Now suppose there is another classical state chosen by Alice given as $$ \left|y^n\right\rangle=\left|y_1\right\rangle \otimes \cdots \otimes\left|y_n\right\rangle \tag{2} $$ So the overall state is $$ \hat{\rho}_{A B}^{\otimes n}=\sum_{x^n} p^n\left(x^n\right)\left|y^n\right\rangle\langle\left. y^n\right|^A \otimes \mid x^n\rangle\langle\left. x^n\right|^A \otimes \rho_{x^n}^B \tag{3} $$ Now if we define $\quad\left|\tilde{x}_i\right\rangle^A=\left|y_i\right\rangle^A\left|x_i\right\rangle^A \quad$ so $\left|\tilde{x}^n\right\rangle=\left|y^n\right\rangle\left|x^n\right\rangle$

$^{*}$Further since $\left|y^n\right\rangle$ is fined, $p\left(\tilde{x}_i\right)=p\left(x_i\right)$ and $\rho_{x_i}$ can be considered as a state associated with $\tilde{x}_i$.

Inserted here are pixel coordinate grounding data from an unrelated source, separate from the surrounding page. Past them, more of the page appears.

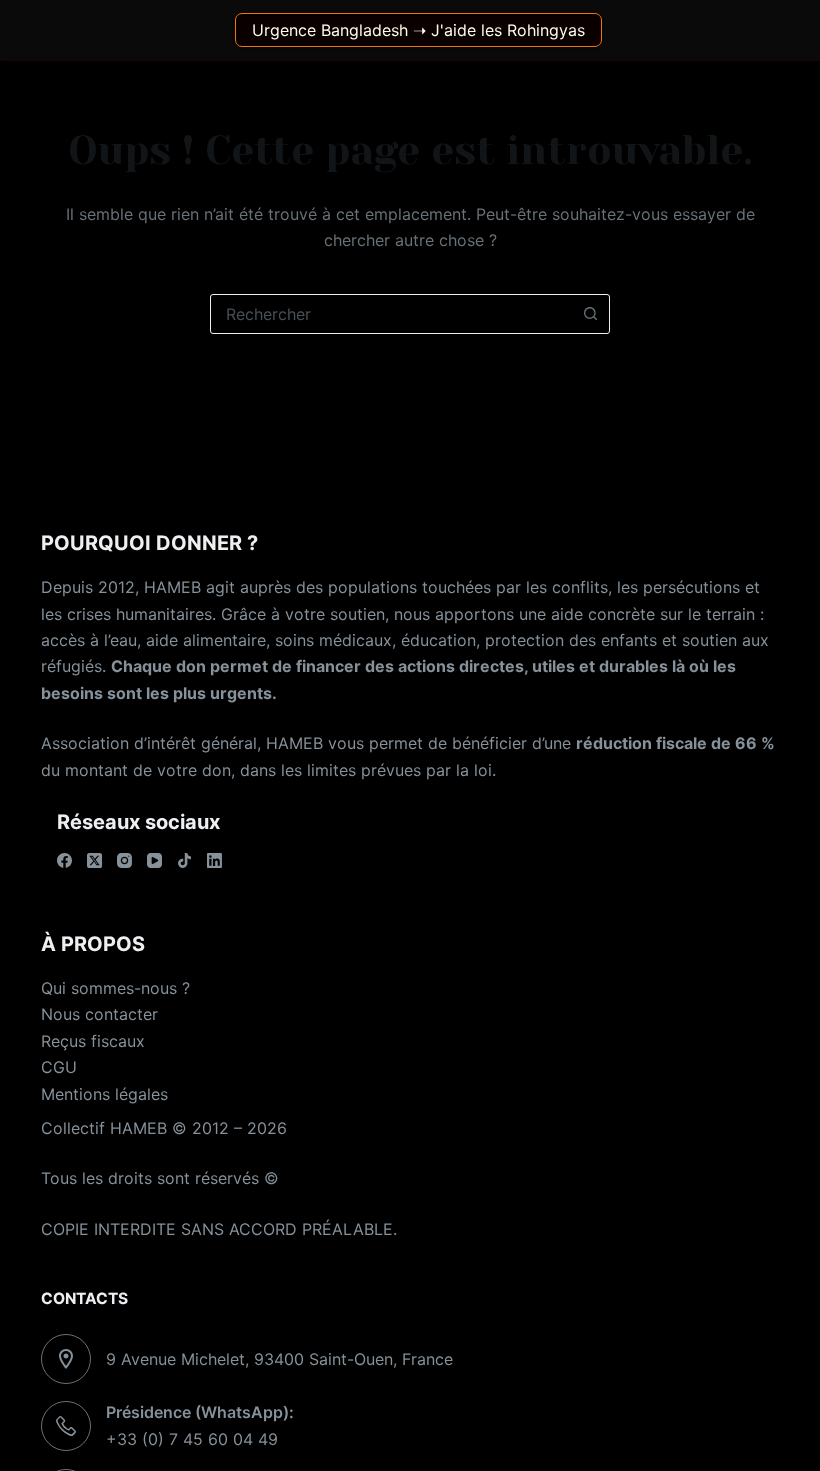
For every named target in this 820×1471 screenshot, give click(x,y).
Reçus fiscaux (93, 1041)
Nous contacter (99, 1014)
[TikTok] (184, 860)
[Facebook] (64, 860)
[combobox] (391, 314)
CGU (59, 1067)
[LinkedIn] (214, 860)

Therefore changing notation we've $$ \tilde{\rho}_{A B}^{\otimes n}=\sum_{\tilde{x}^n} p^n\left(\tilde{x}^n\right)\left|\tilde{x}^n\right\rangle\langle\left.\tilde{x}^n\right|^A \otimes \rho_{\tilde{x}^n}^B \tag{4} $$ which is the expression of a classical-quantum state.

So my question is can we consider the state $\sum_{x^n} p^n\left(x^n\right)\left|y^n\right\rangle\langle\left. y^n|^A \otimes \mid x^n\rangle\langle\left. x^n\right|^A \otimes \rho_{x^n}^B\right.$ equivalent to a classical-quantum state for a given $y^n$ and apply all the results of information theory to his state as that of any classical-quonlum state.

I'm not sure if my argument in (*) is correct. I would appreciate if you kindly correct me if I am wrong.

Furthermore, if we have the following state: $$ \hat{\rho}_{A B}^{\otimes n}=\sum_{x, y} p(x) p(y)\left|y^n\right\rangle\langle\left. y^n\right|^A \otimes \mid x^n\rangle\langle\left. x^n\right|^A \otimes \rho_{x^n}^B \tag{5} $$ is this also equivalent to a classical-quantum state?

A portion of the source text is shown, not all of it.